In a recent article in AMERICA, Drew Christiansen, S.J., the editor in chief of America, reflects on the powerful spiritual encounter one experiences in visiting the church of St. Peter in Gallicantu in Jerusalem. This site is believed to be Caiaphas’ palace and where Jesus’ trial and Peter’s denial took place.
The current church is of special significance to the Assumptionists, as it was built by Fr. Etienne Boubet, A.A. in 1920s and was magnificently renovated by Fr. Robert Fortin, A.A. between 1994 and 1997. Pilgrims from around the world who visit St. Peter’s are profoundly touched by its biblical importance and the beautiful art which calls them to repentance, contrition and conversion. As the author states, “St. Peter Gallicantu is special among holy places because step by step it offers so many opportunities to enter into Christ’s passion…”
Walk Into Repentance By Drew Christiansen America, The National Catholic Weekly January 24-31, 2011
Said to be the site of Caiaphas’s palace, Jesus’ trial and Peter’s denial, there has been a church at the site of Saint Peter in Gallicantu—Saint Peter Where the Cock Crowed—since Byzantine times. The current church was built by the French Assumptionist Étienne Boubet in 1931. In the 1990s it was beautifully renewed by Robert Fortin, an American Assumptionist who was rector, and the Palestinian Christian architect Samir Kandah. In keeping with the commemoration of St. Peter’s denial, a constant theme in the church’s art is repentance. A walk within the church takes one deeper and deeper into the spirit of contrition. There is no place quite like it.

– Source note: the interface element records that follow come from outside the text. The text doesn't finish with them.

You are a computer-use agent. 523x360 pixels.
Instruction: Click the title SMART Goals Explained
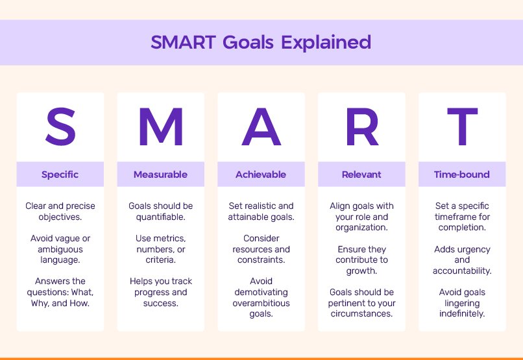click(261, 43)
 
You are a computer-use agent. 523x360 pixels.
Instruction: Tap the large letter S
click(60, 128)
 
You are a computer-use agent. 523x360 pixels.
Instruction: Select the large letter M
click(160, 128)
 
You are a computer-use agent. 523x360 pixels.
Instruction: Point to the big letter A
click(261, 128)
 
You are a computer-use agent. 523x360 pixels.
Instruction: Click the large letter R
click(361, 128)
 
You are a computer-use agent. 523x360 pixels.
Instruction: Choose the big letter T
click(462, 128)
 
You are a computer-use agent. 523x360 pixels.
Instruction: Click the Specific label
click(60, 174)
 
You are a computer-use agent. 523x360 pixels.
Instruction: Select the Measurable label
click(160, 174)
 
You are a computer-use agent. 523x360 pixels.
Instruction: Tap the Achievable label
click(261, 174)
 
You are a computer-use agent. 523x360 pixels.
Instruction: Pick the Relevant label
click(361, 174)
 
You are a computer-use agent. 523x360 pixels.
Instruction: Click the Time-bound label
click(462, 174)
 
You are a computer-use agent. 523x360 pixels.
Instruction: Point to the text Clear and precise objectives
click(60, 211)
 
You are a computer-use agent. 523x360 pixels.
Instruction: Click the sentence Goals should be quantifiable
click(160, 211)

On the upper level, Father Boubet designed the church in shades of violet and green, colors of repentance, and with little natural light. The altar is flanked by images of penitent saints, including the “good thief,” Dismas, and St. Mary of Egypt. On the second level, an extraordinary, blue-tinted bronze of the Suffering Servant invites visitors to contemplate the prophecies of Isaiah fulfilled in Jesus. Committed pilgrims should avoid the impulse to move ahead with the crowd and instead take time to meditate there on Isaiah’s Servant Songs, whose enactment began in this place.
Opposite the statue, a stairwell leads to a crypt chapel, where living stone flows into a white marble sanctuary. Three paintings in modern iconic style adorn the space. To the left, with a cock looking down from a pillar, a handcuffed Jesus gazes on Peter after his denial; in the center Peter weeps over his denial; and to the right one sees reconciliation as Jesus asks, “Peter, do you love me?” In the lower chapel, pilgrims cannot but reflect on their own failures to be true to Christ.
The walk then takes pilgrims into the rock below the church, to a cistern that was deepened into a holding cell. Its walls have been inscribed with crosses by centuries of pilgrims who have descended to the place where Jesus is said to have been held prisoner the night before his death. In this bleak setting, the custom is to recite Psalm 88, from which I have excerpted here verses 4 and 6:
For my soul is full of troubles, and my life draws near to Sheol, I am reckoned among those who go down to the Pit…. Thou hast put me in the depths of the Pit, in the regions dark and deep.
A psaltery presents the prayer in more than 80 languages. When the recitation is complete, guides sometimes plunge the cell into a chilling darkness.
In “the Pit,” as pilgrims experience the depths of Christ’s abandonment, their walk of repentance runs its course. St. Peter Gallicantu is special among holy places because step by step it offers so many opportunities to enter into Christ’s passion and to stir up repentance in the heart.